The second step is to make a timely transfer of property to the trust. Four types of creditors can reach trust assets:

  • a creditor whose claim arose prior to the creation of the trust;
  • a creditor’s claim which arose after the transfer and lawsuit is brought within four years after that date;
  • a person’s claim for support or alimony for the grantor’s spouse, former spouse or children or for the distribution of property to the grantor’s spouse or former spouse; and
  • a person who suffers death, personal injury or property damage on or before the date the trust was created for which the grantor is liable.

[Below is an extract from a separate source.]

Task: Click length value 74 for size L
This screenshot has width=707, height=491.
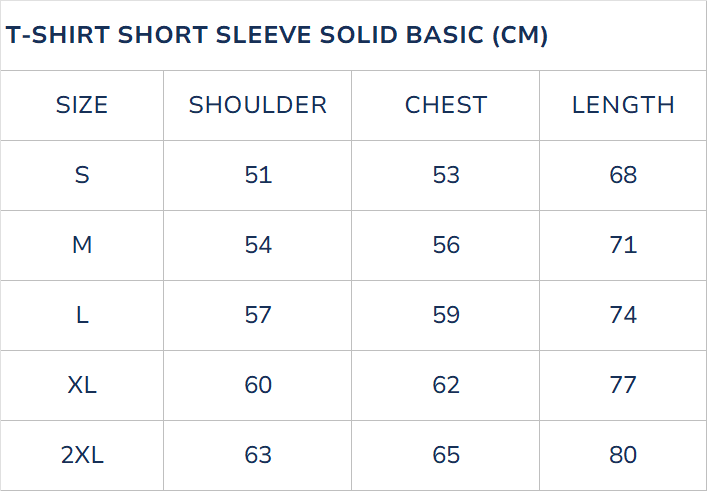Action: point(623,315)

It is important to note that the grantor can receive back discretionary distributions of income and principal. Other members of the grantor’s family can also be beneficiaries. The New Hampshire trustee can be the sole trustee and make these distribution decisions. While the grantor cannot require distributions to himself, the grantor can veto distributions to others. The grantor can also retain the right to remove and replace the trustee so long as that trustee is not related or subordinate to the grantor. It is also possible to create a board of “trust advisors” who have the authority to direct trust distributions. These trust advisors need not be New Hampshire residents. Finally, the grantor can also add a “limited power of appointment” to indicate how assets are to be distributed upon the grantor’s death. Therefore, assuming that the business owner has an adequate team of professional advisors, or has a harmonious family situation, then the creation of a New Hampshire asset protection trust should provide the business owner with significant asset protection while still retaining the ability for the grantor or the grantor’s family members to receive back assets when the need arises.

The grantor can draft the trust so that the income earned by the trust can be taxed back to the grantor (an “intentionally defective grantor trust”). By having the grantor pay the income taxes on the trust, the trust continues to grow income tax free, while the grantor’s assets are diminished by the amount of the tax liability. Asset protection trusts can be structured so that the grantor only makes a gift for federal gift tax purposes when assets are distributed out to beneficiaries other than the grantor.

One significant state income tax advantage also presents itself. New Hampshire only imposes a tax on interest and dividends, not capital gains. Interest and dividends which are accumulated in the trust for the ultimate distribution to out-of-state beneficiaries are not subject to New Hampshire tax. In this way, a Massachusetts grantor may avoid State of Massachusetts income taxes. It may also be possible for an owner of a business to transfer his business ownership interest into an asset protection trust and have that trust sell the business ownership interest and avoid a Massachusetts income tax.

New Hampshire’s asset protection law creates an extremely favorable trust environment in which Massachusetts business owners can hold their assets. Given the proximity of our two states and a number of common financial institutions, New Hampshire should become an attractive alternative for Massachusetts business owners seeking asset protection.